* **To do**: Give again, word for word, the line holding "Where should I" and every line after it through the end of the data below. Omit pictures.

* **Provided records**:
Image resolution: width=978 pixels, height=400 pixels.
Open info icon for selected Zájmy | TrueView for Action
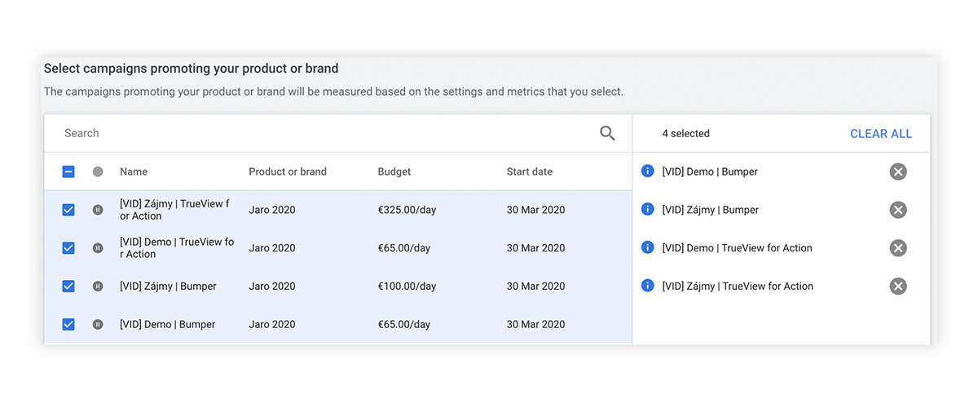tap(648, 286)
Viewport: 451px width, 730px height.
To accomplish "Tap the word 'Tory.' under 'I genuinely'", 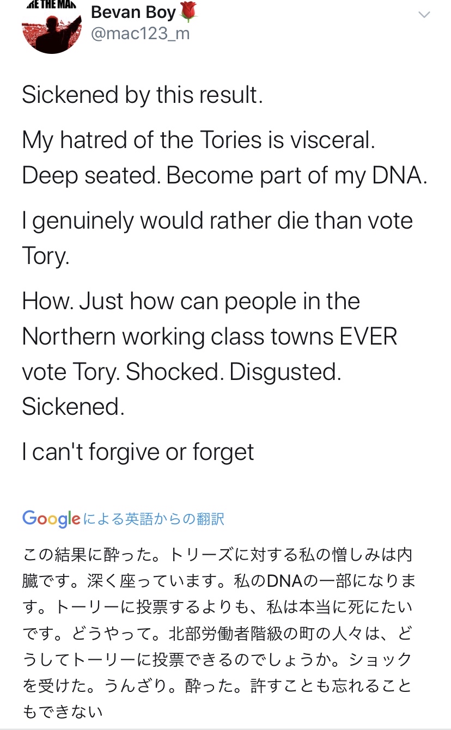I will [x=46, y=256].
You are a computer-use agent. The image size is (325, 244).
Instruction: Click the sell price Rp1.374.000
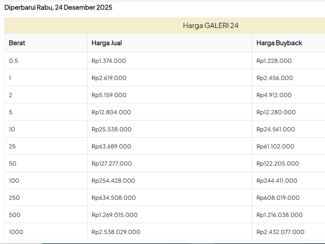click(109, 61)
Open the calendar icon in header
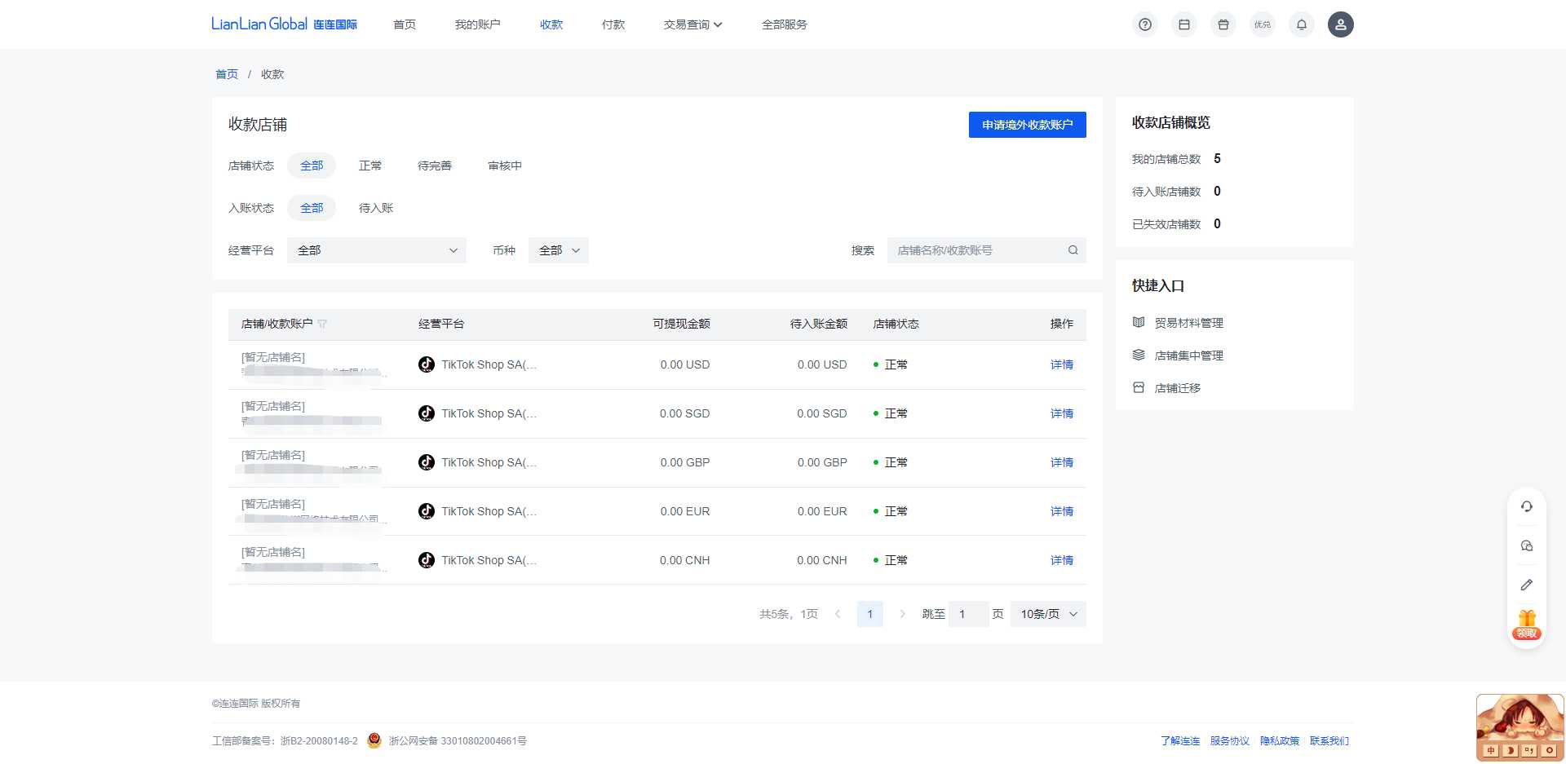 click(1184, 24)
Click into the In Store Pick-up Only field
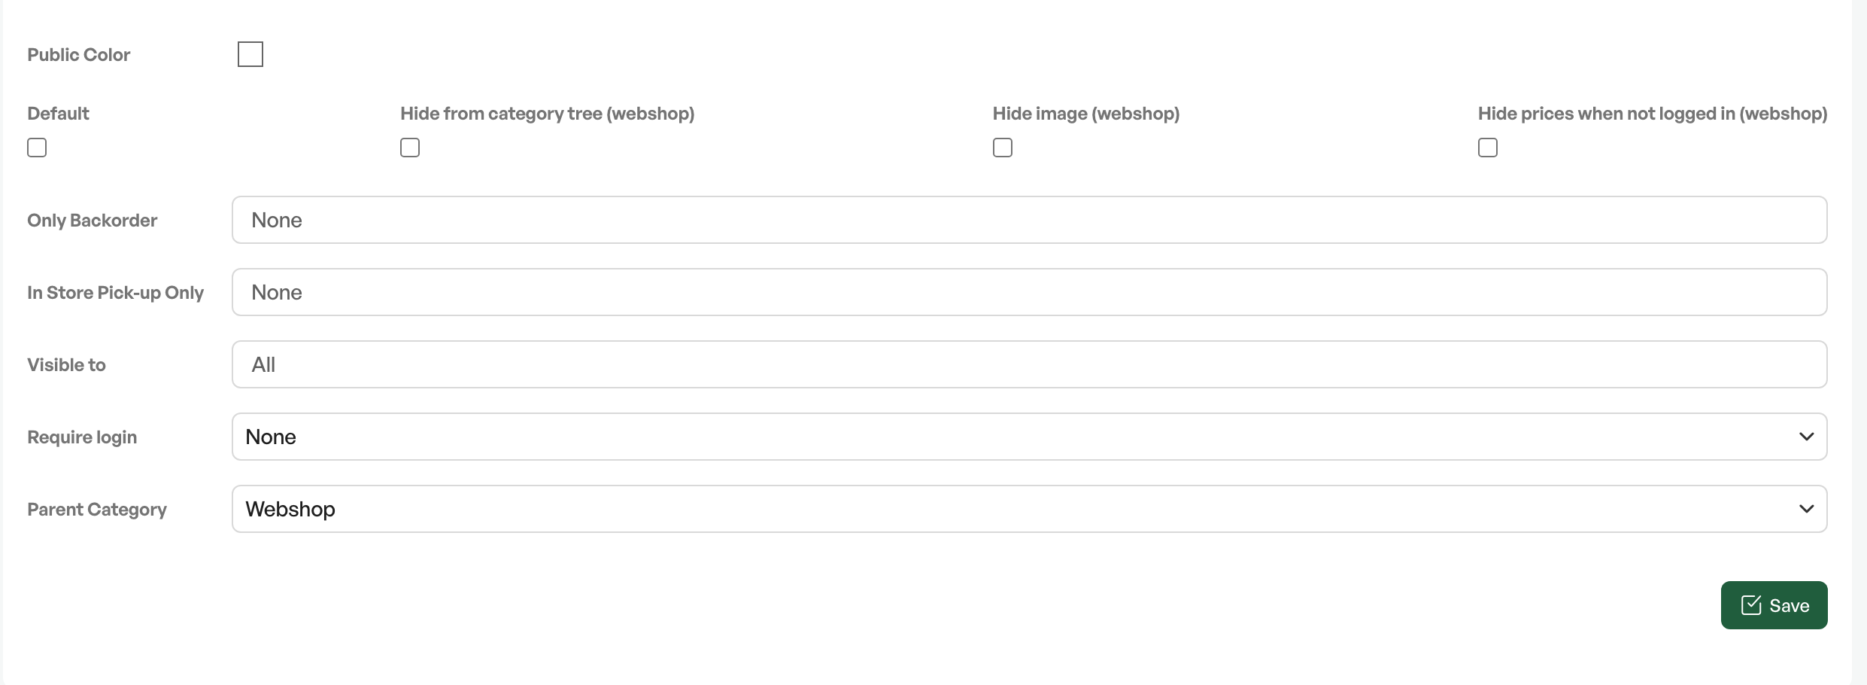 point(1030,292)
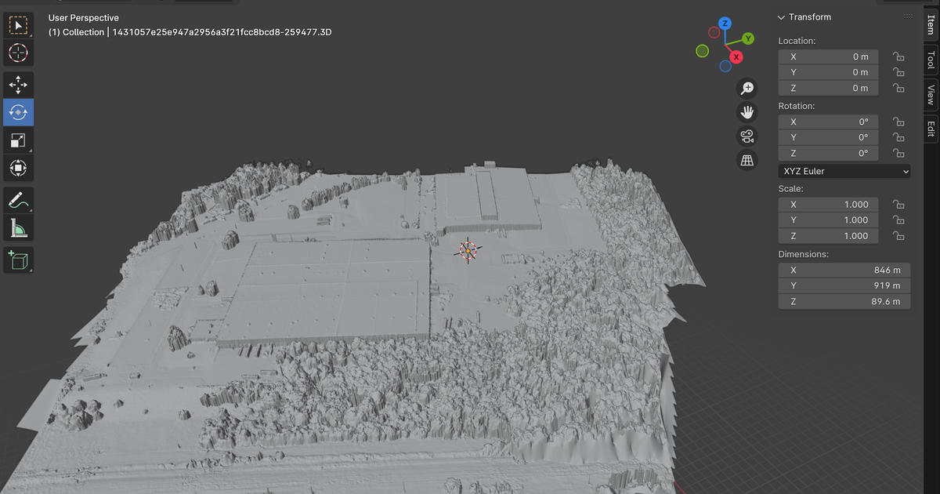This screenshot has height=494, width=940.
Task: Toggle the camera view
Action: click(747, 136)
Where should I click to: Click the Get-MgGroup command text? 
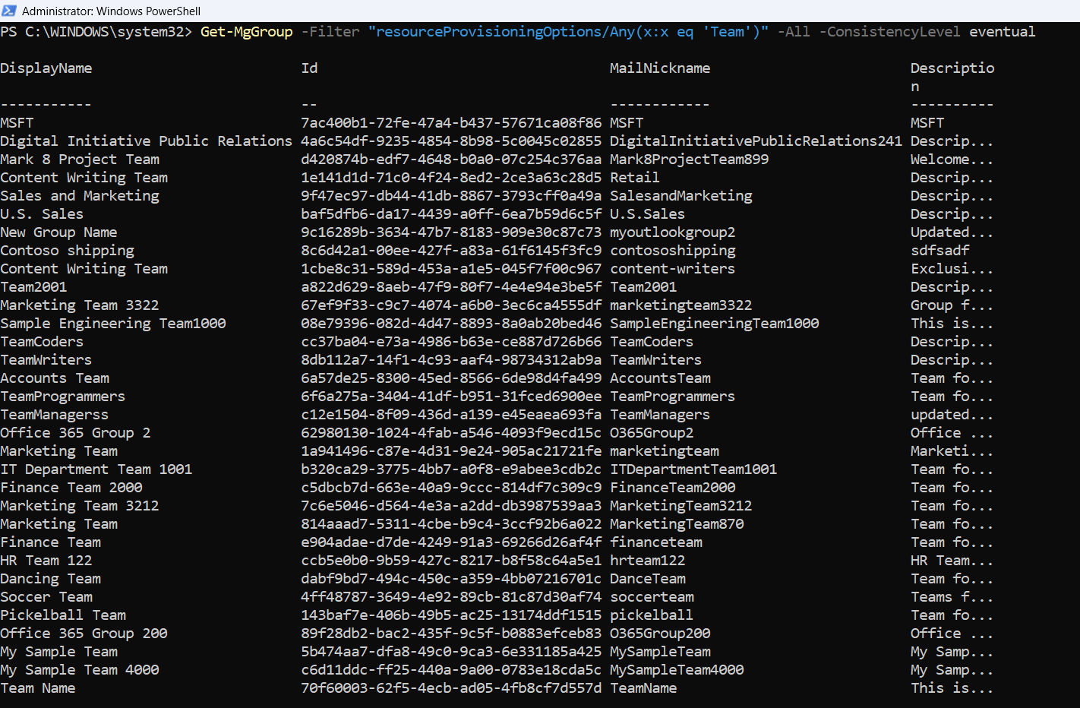click(x=246, y=32)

* **Response area**:
Where should I click to: Click the Get-MgGroup command text? 
click(x=246, y=32)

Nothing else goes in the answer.